### Required actions
- 1) Summarize the Compile After Delivery entry in two sentences.
- 2) Continue the Compile After Delivery entry from where it ends.

======== Document extract

Compile After Delivery

Adversaries may attempt to make payloads difficult to discover and analyze by delivering files to victims as uncompiled code. Similar to Obfuscated Files or Information, text-based source code files may subvert analysis and scrutiny from protections targeting executables/binaries. These payloads will need to be compiled before execution; typically via native utilities such as csc.exe or GCC/MinGW.[1]

Source code payloads may also be encrypted, encoded, and/or embedded within other files, such as those delivered as a Spearphishing Attachment. Payloads may also be delivered in formats unrecognizable and inherently benign to the native OS (ex: EXEs on macOS/Linux) before later being (re)compiled into a proper executable binary with a bundled compiler and execution framework.[2]

ID: T1500

Tactic: Defense Evasion

Platform:  Linux, macOS, Windows

System Requirements:  Compiler software (either native to the system or delivered by the adversary)

================
======== Study material

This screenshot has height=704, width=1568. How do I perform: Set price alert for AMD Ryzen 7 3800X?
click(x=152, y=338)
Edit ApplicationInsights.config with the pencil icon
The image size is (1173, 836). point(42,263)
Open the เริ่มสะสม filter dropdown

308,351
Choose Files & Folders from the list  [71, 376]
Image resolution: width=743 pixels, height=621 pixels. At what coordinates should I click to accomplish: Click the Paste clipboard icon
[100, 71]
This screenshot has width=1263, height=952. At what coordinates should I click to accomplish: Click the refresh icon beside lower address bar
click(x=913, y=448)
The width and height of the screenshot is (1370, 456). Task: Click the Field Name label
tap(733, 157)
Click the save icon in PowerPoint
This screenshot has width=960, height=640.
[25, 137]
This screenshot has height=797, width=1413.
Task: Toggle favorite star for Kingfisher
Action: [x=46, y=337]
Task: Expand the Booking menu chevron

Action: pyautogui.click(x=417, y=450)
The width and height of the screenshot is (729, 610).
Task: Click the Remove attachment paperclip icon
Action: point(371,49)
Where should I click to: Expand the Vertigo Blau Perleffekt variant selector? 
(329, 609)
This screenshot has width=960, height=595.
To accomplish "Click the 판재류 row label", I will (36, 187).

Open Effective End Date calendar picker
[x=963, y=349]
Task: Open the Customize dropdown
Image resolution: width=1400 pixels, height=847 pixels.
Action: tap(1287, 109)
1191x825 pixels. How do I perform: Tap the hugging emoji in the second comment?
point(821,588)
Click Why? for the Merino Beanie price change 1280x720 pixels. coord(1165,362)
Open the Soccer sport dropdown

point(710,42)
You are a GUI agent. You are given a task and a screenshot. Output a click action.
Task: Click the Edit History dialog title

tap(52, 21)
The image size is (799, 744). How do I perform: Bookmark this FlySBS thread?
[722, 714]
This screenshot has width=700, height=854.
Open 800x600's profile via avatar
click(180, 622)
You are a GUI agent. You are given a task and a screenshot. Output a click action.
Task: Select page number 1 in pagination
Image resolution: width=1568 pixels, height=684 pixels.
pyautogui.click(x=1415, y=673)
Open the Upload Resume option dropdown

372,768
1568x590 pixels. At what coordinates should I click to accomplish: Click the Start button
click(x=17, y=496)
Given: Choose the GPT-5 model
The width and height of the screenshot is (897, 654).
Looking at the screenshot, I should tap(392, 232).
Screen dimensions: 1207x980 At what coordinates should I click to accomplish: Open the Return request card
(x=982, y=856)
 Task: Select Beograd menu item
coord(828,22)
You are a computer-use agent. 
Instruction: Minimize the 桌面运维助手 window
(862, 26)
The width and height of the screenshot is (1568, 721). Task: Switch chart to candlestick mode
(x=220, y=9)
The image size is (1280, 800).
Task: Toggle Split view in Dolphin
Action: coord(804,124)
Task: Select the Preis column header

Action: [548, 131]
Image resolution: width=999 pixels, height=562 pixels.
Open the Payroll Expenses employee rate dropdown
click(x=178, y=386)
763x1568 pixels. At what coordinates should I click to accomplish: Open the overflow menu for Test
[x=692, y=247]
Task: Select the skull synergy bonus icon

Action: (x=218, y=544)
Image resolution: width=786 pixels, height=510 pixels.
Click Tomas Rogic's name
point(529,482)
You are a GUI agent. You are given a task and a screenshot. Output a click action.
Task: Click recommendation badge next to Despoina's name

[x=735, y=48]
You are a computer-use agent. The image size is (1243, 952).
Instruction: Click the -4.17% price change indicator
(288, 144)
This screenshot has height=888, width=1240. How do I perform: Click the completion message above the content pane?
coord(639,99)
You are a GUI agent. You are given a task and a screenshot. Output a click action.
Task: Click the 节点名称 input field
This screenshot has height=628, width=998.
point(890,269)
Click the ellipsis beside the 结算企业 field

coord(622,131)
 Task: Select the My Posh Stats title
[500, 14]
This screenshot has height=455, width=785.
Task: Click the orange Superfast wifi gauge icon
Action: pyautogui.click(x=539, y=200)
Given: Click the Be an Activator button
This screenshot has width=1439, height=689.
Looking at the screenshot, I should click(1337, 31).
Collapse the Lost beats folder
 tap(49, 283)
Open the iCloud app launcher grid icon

================

### Answers to each task
- 1) Adversaries may deliver payloads as uncompiled source code, which can be encrypted, encoded, or embedded in other files, to make them harder to discover and analyze. This can slip past protections that target executables, and the code is compiled before execution with native utilities such as csc.exe or GCC/MinGW or with a bundled compiler.

- 2)
Permissions Required:  User

Data Sources:  Process command-line parameters, Process monitoring, File monitoring

Defense Bypassed:  Static File Analysis, Binary Analysis, Anti-virus, Host intrusion prevention systems, Signature-based detection

Contributors:  Ye Yint Min Thu Htut, Offensive Security Team, DBS Bank; Praetorian
Version: 1.0


This type of attack technique cannot be easily mitigated with preventive controls since it is based on the abuse of system features.


Name Description
Cardinal RAT

Cardinal RAT and its watchdog component are compiled and executed after being delivered to victims as embedded, uncompiled source code.[3]


MuddyWater has used the .NET csc.exe tool to compile executables from downloaded C# code.[1]


Monitor the execution file paths and command-line arguments for common compilers, such as csc.exe and GCC/MinGW, and correlate with other suspicious behavior to reduce false positives from normal user and administrator behavior. The compilation of payloads may also generate file creation and/or file write events. Look for non-native binary formats and cross-platform compiler and execution frameworks like Mono and determine if they have a legitimate purpose on the system.[2] Typically these should only be used in specific and limited cases, like for software development.